Copy out each of the following items word for word, keeping every line as it appears.

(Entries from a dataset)
────────
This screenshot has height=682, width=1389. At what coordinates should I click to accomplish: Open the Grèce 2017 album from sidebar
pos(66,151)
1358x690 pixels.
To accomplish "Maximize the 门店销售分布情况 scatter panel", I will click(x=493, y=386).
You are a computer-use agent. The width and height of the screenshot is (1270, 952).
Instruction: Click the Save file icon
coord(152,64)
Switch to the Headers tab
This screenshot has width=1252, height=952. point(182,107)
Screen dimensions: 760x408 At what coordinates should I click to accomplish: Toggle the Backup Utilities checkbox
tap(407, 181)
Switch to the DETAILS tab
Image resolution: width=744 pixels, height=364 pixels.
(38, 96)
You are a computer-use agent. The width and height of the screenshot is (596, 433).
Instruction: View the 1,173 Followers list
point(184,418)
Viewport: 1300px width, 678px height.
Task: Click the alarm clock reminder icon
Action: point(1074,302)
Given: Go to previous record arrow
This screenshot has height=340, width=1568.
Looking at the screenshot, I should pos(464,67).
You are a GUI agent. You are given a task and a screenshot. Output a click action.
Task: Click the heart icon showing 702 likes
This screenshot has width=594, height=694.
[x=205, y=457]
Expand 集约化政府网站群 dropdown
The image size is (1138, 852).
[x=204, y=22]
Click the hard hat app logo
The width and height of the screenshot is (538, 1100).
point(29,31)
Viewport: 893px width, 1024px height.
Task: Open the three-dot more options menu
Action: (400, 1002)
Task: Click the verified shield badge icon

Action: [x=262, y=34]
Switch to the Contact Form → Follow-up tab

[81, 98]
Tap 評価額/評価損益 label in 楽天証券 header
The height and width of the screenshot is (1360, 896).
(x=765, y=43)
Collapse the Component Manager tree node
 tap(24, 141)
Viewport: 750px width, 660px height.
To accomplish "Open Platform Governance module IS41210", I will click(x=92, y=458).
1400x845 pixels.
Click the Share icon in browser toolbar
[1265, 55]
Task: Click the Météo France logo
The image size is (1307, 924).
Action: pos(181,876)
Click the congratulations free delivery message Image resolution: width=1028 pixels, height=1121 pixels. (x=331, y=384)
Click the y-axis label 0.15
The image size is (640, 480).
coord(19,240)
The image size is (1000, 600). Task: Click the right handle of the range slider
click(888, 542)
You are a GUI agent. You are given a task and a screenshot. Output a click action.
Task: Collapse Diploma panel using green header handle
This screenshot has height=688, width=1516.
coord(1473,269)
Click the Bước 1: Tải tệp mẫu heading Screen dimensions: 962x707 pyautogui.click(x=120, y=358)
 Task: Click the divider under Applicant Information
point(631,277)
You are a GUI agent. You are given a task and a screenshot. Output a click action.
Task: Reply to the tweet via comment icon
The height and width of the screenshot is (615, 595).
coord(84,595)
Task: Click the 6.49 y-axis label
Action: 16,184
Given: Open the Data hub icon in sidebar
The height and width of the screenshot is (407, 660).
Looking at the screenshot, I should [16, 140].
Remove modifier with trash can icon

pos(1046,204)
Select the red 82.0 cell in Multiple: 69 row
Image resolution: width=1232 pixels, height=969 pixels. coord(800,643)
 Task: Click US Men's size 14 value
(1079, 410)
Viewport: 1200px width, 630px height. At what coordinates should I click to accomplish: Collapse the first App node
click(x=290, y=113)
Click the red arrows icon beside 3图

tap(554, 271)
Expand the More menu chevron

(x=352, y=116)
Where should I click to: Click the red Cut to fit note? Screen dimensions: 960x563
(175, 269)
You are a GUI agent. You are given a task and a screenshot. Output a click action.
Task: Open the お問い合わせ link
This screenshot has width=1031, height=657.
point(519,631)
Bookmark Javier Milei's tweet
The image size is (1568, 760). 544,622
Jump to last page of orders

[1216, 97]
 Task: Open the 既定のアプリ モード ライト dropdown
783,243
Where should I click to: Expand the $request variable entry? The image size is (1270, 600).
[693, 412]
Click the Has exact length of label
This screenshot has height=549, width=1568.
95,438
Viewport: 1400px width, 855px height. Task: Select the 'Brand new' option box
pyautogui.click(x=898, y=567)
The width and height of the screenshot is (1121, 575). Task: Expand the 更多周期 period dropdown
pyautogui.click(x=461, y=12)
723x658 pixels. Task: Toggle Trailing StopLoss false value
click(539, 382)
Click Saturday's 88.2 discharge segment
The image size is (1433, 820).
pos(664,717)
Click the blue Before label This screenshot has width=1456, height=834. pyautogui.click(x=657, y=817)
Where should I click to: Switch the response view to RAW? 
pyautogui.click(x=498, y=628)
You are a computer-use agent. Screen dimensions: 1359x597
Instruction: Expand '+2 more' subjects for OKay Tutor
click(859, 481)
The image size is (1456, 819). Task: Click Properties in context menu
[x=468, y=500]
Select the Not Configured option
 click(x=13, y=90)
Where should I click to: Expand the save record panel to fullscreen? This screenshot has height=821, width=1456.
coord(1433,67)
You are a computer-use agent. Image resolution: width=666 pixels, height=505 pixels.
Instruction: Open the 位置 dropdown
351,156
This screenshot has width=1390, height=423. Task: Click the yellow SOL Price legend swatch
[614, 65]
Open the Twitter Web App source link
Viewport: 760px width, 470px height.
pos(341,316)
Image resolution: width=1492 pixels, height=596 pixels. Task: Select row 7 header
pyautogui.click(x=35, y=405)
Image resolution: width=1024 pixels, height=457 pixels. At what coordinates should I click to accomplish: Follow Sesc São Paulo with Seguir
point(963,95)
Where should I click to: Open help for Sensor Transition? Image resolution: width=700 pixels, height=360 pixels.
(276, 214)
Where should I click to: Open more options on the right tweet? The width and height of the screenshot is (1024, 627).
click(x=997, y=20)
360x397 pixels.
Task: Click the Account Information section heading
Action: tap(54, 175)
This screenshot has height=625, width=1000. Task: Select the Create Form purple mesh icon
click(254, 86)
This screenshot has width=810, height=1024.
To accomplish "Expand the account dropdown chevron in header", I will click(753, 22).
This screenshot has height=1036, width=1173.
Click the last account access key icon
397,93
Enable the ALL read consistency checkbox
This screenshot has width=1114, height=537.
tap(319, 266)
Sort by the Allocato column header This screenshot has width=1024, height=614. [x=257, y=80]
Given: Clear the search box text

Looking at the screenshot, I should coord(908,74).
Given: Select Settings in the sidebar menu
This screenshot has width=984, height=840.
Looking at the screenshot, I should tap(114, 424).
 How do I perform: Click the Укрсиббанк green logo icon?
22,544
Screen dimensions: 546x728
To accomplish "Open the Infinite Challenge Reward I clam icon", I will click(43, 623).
────────
## FINAL RESULT
This screenshot has height=682, width=1389. At what coordinates should I click to accomplish: Open the Grèce 2017 album from sidebar
pos(66,151)
1358x690 pixels.
To accomplish "Maximize the 门店销售分布情况 scatter panel", I will click(x=493, y=386).
You are a computer-use agent. The width and height of the screenshot is (1270, 952).
Instruction: Click the Save file icon
coord(152,64)
Switch to the Headers tab
This screenshot has width=1252, height=952. point(182,107)
Screen dimensions: 760x408 At what coordinates should I click to accomplish: Toggle the Backup Utilities checkbox
tap(407, 181)
Switch to the DETAILS tab
Image resolution: width=744 pixels, height=364 pixels.
(38, 96)
You are a computer-use agent. The width and height of the screenshot is (596, 433).
Instruction: View the 1,173 Followers list
point(184,418)
Viewport: 1300px width, 678px height.
Task: Click the alarm clock reminder icon
Action: point(1074,302)
Given: Go to previous record arrow
This screenshot has height=340, width=1568.
Looking at the screenshot, I should pos(464,67).
You are a GUI agent. You are given a task and a screenshot. Output a click action.
Task: Click the heart icon showing 702 likes
This screenshot has width=594, height=694.
[x=205, y=457]
Expand 集约化政府网站群 dropdown
The image size is (1138, 852).
[x=204, y=22]
Click the hard hat app logo
The width and height of the screenshot is (538, 1100).
point(29,31)
Viewport: 893px width, 1024px height.
Task: Open the three-dot more options menu
Action: (400, 1002)
Task: Click the verified shield badge icon

Action: [x=262, y=34]
Switch to the Contact Form → Follow-up tab

[81, 98]
Tap 評価額/評価損益 label in 楽天証券 header
The height and width of the screenshot is (1360, 896).
(x=765, y=43)
Collapse the Component Manager tree node
 tap(24, 141)
Viewport: 750px width, 660px height.
To accomplish "Open Platform Governance module IS41210", I will click(x=92, y=458).
1400x845 pixels.
Click the Share icon in browser toolbar
[1265, 55]
Task: Click the Météo France logo
The image size is (1307, 924).
Action: pos(181,876)
Click the congratulations free delivery message Image resolution: width=1028 pixels, height=1121 pixels. (x=331, y=384)
Click the y-axis label 0.15
The image size is (640, 480).
coord(19,240)
The image size is (1000, 600). Task: Click the right handle of the range slider
click(888, 542)
You are a GUI agent. You are given a task and a screenshot. Output a click action.
Task: Collapse Diploma panel using green header handle
This screenshot has height=688, width=1516.
coord(1473,269)
Click the Bước 1: Tải tệp mẫu heading Screen dimensions: 962x707 pyautogui.click(x=120, y=358)
 Task: Click the divider under Applicant Information
point(631,277)
You are a GUI agent. You are given a task and a screenshot. Output a click action.
Task: Reply to the tweet via comment icon
The height and width of the screenshot is (615, 595).
coord(84,595)
Task: Click the 6.49 y-axis label
Action: 16,184
Given: Open the Data hub icon in sidebar
The height and width of the screenshot is (407, 660).
Looking at the screenshot, I should [16, 140].
Remove modifier with trash can icon

pos(1046,204)
Select the red 82.0 cell in Multiple: 69 row
Image resolution: width=1232 pixels, height=969 pixels. coord(800,643)
 Task: Click US Men's size 14 value
(1079, 410)
Viewport: 1200px width, 630px height. At what coordinates should I click to accomplish: Collapse the first App node
click(x=290, y=113)
Click the red arrows icon beside 3图

tap(554, 271)
Expand the More menu chevron

(x=352, y=116)
Where should I click to: Click the red Cut to fit note? Screen dimensions: 960x563
(175, 269)
You are a GUI agent. You are given a task and a screenshot. Output a click action.
Task: Open the お問い合わせ link
This screenshot has width=1031, height=657.
point(519,631)
Bookmark Javier Milei's tweet
The image size is (1568, 760). 544,622
Jump to last page of orders

[1216, 97]
 Task: Open the 既定のアプリ モード ライト dropdown
783,243
Where should I click to: Expand the $request variable entry? The image size is (1270, 600).
[693, 412]
Click the Has exact length of label
This screenshot has height=549, width=1568.
95,438
Viewport: 1400px width, 855px height. Task: Select the 'Brand new' option box
pyautogui.click(x=898, y=567)
The width and height of the screenshot is (1121, 575). Task: Expand the 更多周期 period dropdown
pyautogui.click(x=461, y=12)
723x658 pixels. Task: Toggle Trailing StopLoss false value
click(539, 382)
Click Saturday's 88.2 discharge segment
The image size is (1433, 820).
pos(664,717)
Click the blue Before label This screenshot has width=1456, height=834. pyautogui.click(x=657, y=817)
Where should I click to: Switch the response view to RAW? 
pyautogui.click(x=498, y=628)
You are a computer-use agent. Screen dimensions: 1359x597
Instruction: Expand '+2 more' subjects for OKay Tutor
click(859, 481)
The image size is (1456, 819). Task: Click Properties in context menu
[x=468, y=500]
Select the Not Configured option
 click(x=13, y=90)
Where should I click to: Expand the save record panel to fullscreen? This screenshot has height=821, width=1456.
coord(1433,67)
You are a computer-use agent. Image resolution: width=666 pixels, height=505 pixels.
Instruction: Open the 位置 dropdown
351,156
This screenshot has width=1390, height=423. Task: Click the yellow SOL Price legend swatch
[614, 65]
Open the Twitter Web App source link
Viewport: 760px width, 470px height.
pos(341,316)
Image resolution: width=1492 pixels, height=596 pixels. Task: Select row 7 header
pyautogui.click(x=35, y=405)
Image resolution: width=1024 pixels, height=457 pixels. At what coordinates should I click to accomplish: Follow Sesc São Paulo with Seguir
point(963,95)
Where should I click to: Open help for Sensor Transition? Image resolution: width=700 pixels, height=360 pixels.
(276, 214)
Where should I click to: Open more options on the right tweet? The width and height of the screenshot is (1024, 627).
click(x=997, y=20)
360x397 pixels.
Task: Click the Account Information section heading
Action: tap(54, 175)
This screenshot has height=625, width=1000. Task: Select the Create Form purple mesh icon
click(254, 86)
This screenshot has width=810, height=1024.
To accomplish "Expand the account dropdown chevron in header", I will click(753, 22).
This screenshot has height=1036, width=1173.
Click the last account access key icon
397,93
Enable the ALL read consistency checkbox
This screenshot has width=1114, height=537.
tap(319, 266)
Sort by the Allocato column header This screenshot has width=1024, height=614. [x=257, y=80]
Given: Clear the search box text

Looking at the screenshot, I should coord(908,74).
Given: Select Settings in the sidebar menu
This screenshot has width=984, height=840.
Looking at the screenshot, I should tap(114, 424).
 How do I perform: Click the Укрсиббанк green logo icon?
22,544
Screen dimensions: 546x728
To accomplish "Open the Infinite Challenge Reward I clam icon", I will click(43, 623).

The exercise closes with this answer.